72. The method of claim 71, wherein the pro-inflammatory cytokines are selected from the group consisting of IL-17, IL-17F, IL-6, IL-21, IL-22, TNFsf8 and TNF-alpha.

73. The method of claim 71, wherein the pro-inflammatory cytokine receptors are selected from the group consisting of IL-23R, IL-1RI, IL-1RII, Cysltr1, Ltb4r1 and IL-7Re.

74. The method of claim 71, wherein, the pro-inflammatory chemokines are selected from the group consisting of CCL6, CCL9, CCL11, CCL22, CCL24 and GM1960.

75. The method of claim 71, wherein the pro-inflammatory chemokine receptors are selected from the group consisting CCR1, CCR2, CCR6, CCR9, CXCR7 and GPR43.

76. The method of either one of claims 70 or 71, wherein the determining of expression or activity/function is achieved by a method selected from the group consisting of reverse transcription-polymerase chain reaction (RT-PCR), real time PCR, northern blot analysis, in situ hybridization, cDNA microarray, electrophoretic gel analysis, an enzyme immunoassay (ELISA assays), a Western blot, a dotblot analysis, a protein microarray, a flow cytometric technique and proteomics analysis.

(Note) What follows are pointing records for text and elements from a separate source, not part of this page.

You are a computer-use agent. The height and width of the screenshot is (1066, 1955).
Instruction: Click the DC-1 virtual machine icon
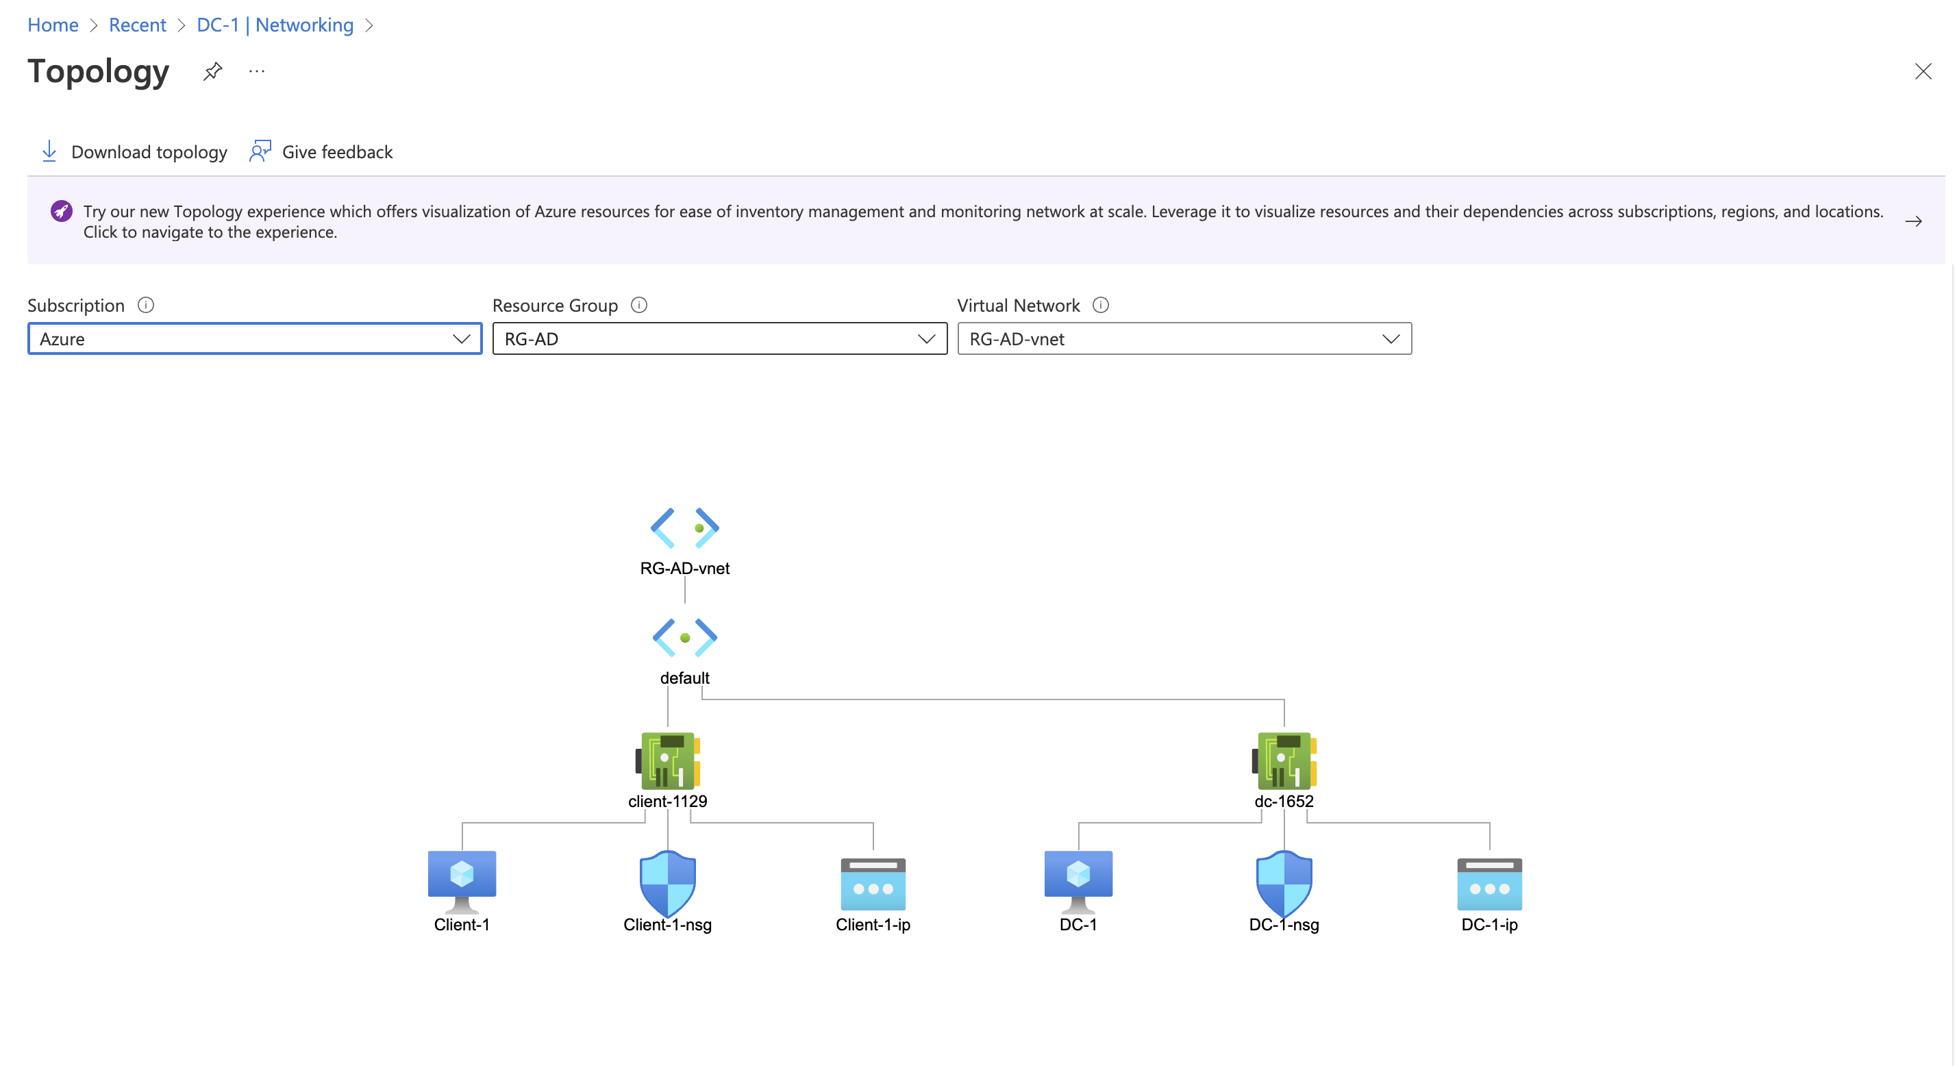[1078, 881]
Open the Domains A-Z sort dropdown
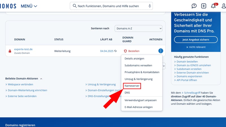The image size is (226, 127). pos(138,28)
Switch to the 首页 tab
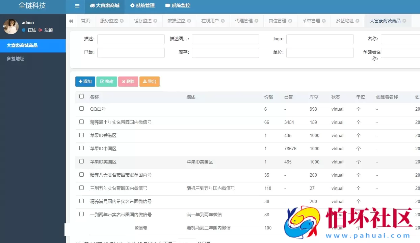 coord(85,21)
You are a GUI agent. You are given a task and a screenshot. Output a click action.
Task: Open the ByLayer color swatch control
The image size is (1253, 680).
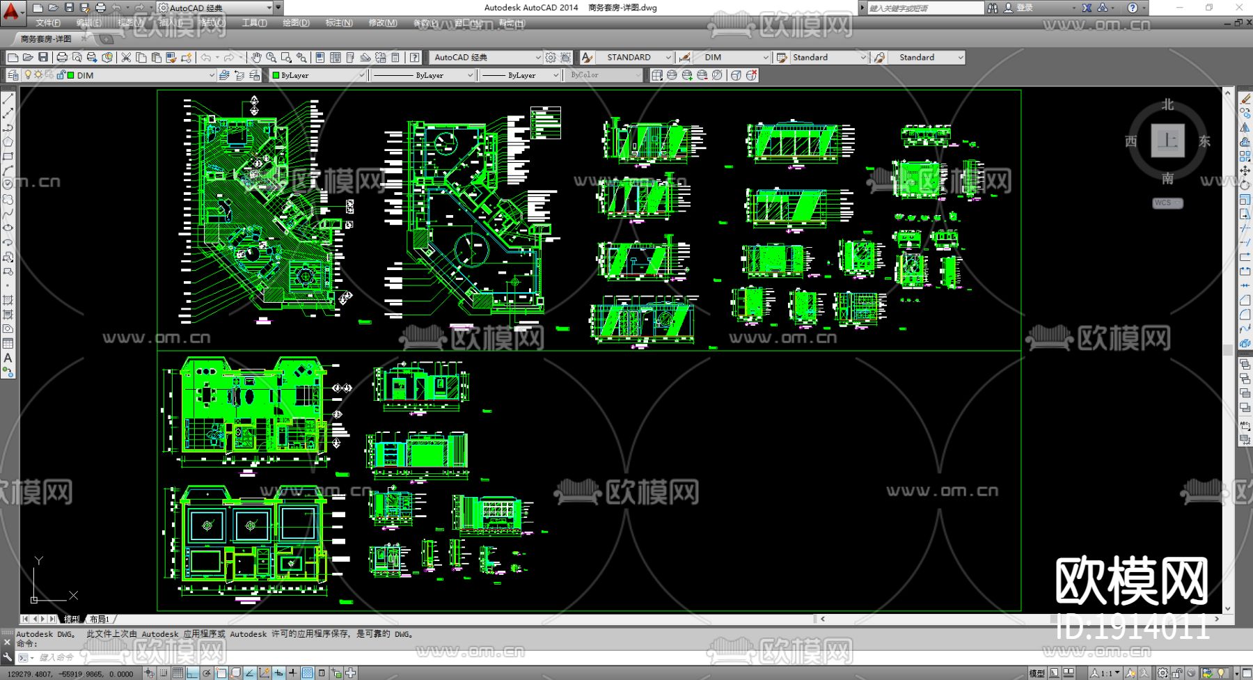point(318,75)
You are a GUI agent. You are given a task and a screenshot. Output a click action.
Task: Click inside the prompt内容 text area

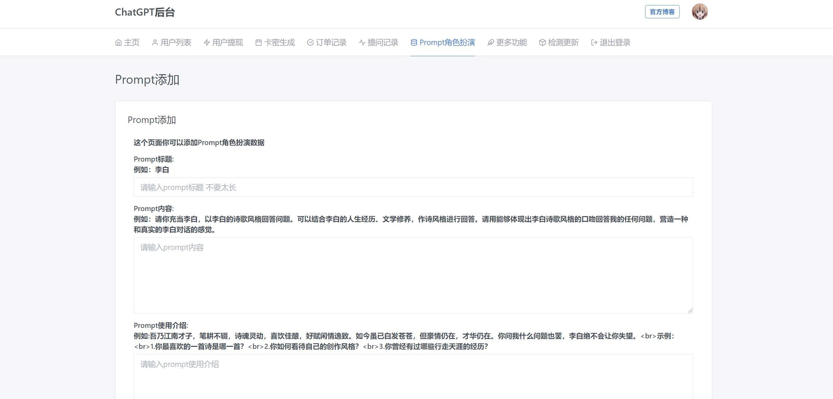coord(413,275)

77. A method for downregulating interferon gamma production in a cell or an animal, the method comprising treating the cell or the animal with a therapeutically effective amount of a ROR.gamma.t agonist.

78. A method for upregulating interferon gamma production in a cell or an animal, the method comprising treating the cell or the animal with a therapeutically effective amount of a ROR.gamma.t antagonist.